Songs of Duke Ellington
Honoring the work of Duke Ellington, award-winning pianist and scholar in residence Jas Ogiste performs “Sous le ciel de Paris” with acclaimed international soprano Candice Hoyes.
Hoyes has recorded Duke Ellington music with the late Joe Temperley, one of the last surviving members of Duke Ellington Orchestra.
This program features original arrangements of selections from: The Great Paris Concert album such as “Creole Love Call” and “On the Sunny Side of the Street; the Sacred Concerts “TGTT” and “Come Sunday,” as well as rare gems such as “Brown Penny,” from Ellington’s first Broadway musical, which was boycotted because the leading couple was interracial. We also feature sublime standards such as “Mood Indigo” and “In a Sentimental Mood.”
Together, they have played repertory from Ernest Chausson to Akua Dixon. With the program, they are most inspired by the ebullient creativity and musical innovation that flowed from Harlem to Paris.
PROGRAM
Mood Indigo
Prelude to a Kiss
Lullaby of Birdland
Creole Love Call
In A Sentimental Mood
Under A Paris Sky
Brown Penny from Beggar’s Opera
Lush Life
TGTT
On the Sunny Side of the Street
Come Sunday
ABOUT CANDICE HOYES
Candice Hoyes is an award-winning soprano poised to “shape the artist-cum-activist role” (Tonya Mosley, NPR). Her 2026 album debut, as artist, composer and producer, centers visions of neighborly compassion in the American context. Born to Jamaican parents, she uses the “chill inducing range” (Vogue Magazine) of her timbre to explore sounds in healing justice and the Black feminine divine inspired by Jessye Norman, Minnie Riperton, and Toni Morrison. Hoyes is a member of the world-renowned Harlem Chamber Players, where she is originating the principal role of Regina in Akua Dixon’s opera “Marie Laveau.” She has notably performed rare Duke Ellington compositions, collaborating with original Duke Ellington Orchestra saxophonist Joe Temperley, granddaughter Mercedes Ellington, members of Jazz at Lincoln Center Orchestra and performed them at TED headquarters and international music festivals.
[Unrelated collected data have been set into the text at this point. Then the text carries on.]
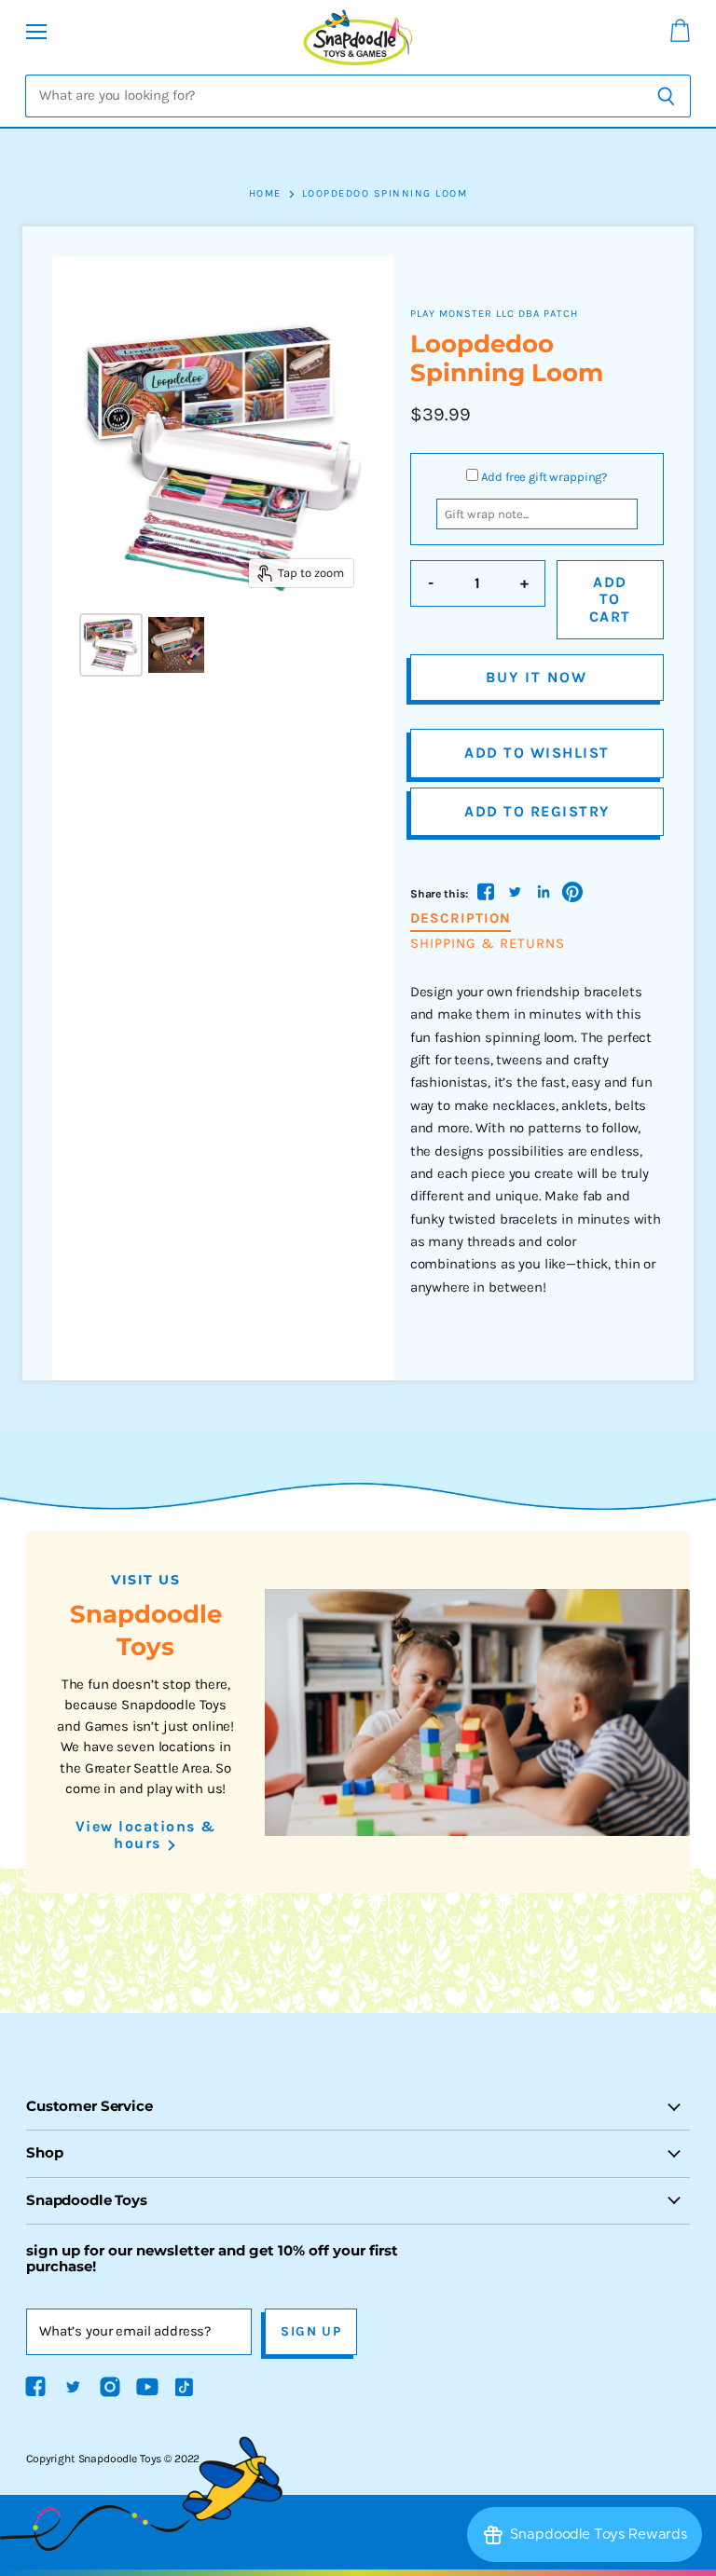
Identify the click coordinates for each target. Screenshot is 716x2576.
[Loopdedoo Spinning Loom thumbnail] (111, 645)
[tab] (460, 919)
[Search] (666, 96)
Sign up (311, 2331)
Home (265, 193)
In opera and symphonic repertoire, Hoyes has graced stages including Detroit Symphony, Morgan Library, Opera Orlando, Carnegie Hall, Schomburg Center, Caramoor Music Festival, St. Petersburg Opera, Center for Contemporary Opera, North Carolina Opera, Akron Symphony and Brooklyn Academy of Music and NPR’s This American Life.
Candice’s solo debut album Expecting has earned preview acclaim from BBC’s Gilles Peterson who ranked it a major album to look for in 2026. This season, her main-stage debuts include We Out Here Festival (UK), Jacob’s Pillow, Guggenheim Museum, Logan Center for the Arts at University of Chicago, Boston Atheneum, Isabella Stewart Gardner Museum, The Africa Center and a composer celebration with The Harlem Chamber Players. Hoyes is featured on Moor Mother’s 2025 album “The Film” and eponymous “Nite Bjuti” dubbed “one of the most exciting and original” albums of 2023 (BBC), available on all platforms.
A 2025 DuBois Fellow and winner of the 2024 WNYC Public Song Project, Hoyes interprets songs through a lens of transformative community and ancestral legacy. She is a 2025-26 Visiting Scholar at University of Chicago, in collaboration with the Black Baroque Project. Hoyes has performed and recorded with Philip Glass, Sullivan Fortner, Jessye Norman, Chaka Khan, Makaya McCraven, Moor Mother, Wynton Marsalis and Lin Manuel-Miranda, among other artists.
Her recent collaborations with visual artists include Amy Sherald, Deborah Willis, Fabiola Jean-Louis, Theaster Gates, Camille Norment and Allison Janae Hamilton. Her recordings and research are noted in Carnegie Hall’s Time of Afrofuturism and Vaughn Booker’s Lift Every Voice and Swing: Black Musicians and Religious Culture in the Jazz Century (NYU Press, 2020).
Candice Hoyes is a honors graduate of Harvard and Columbia Universities and a mother of two.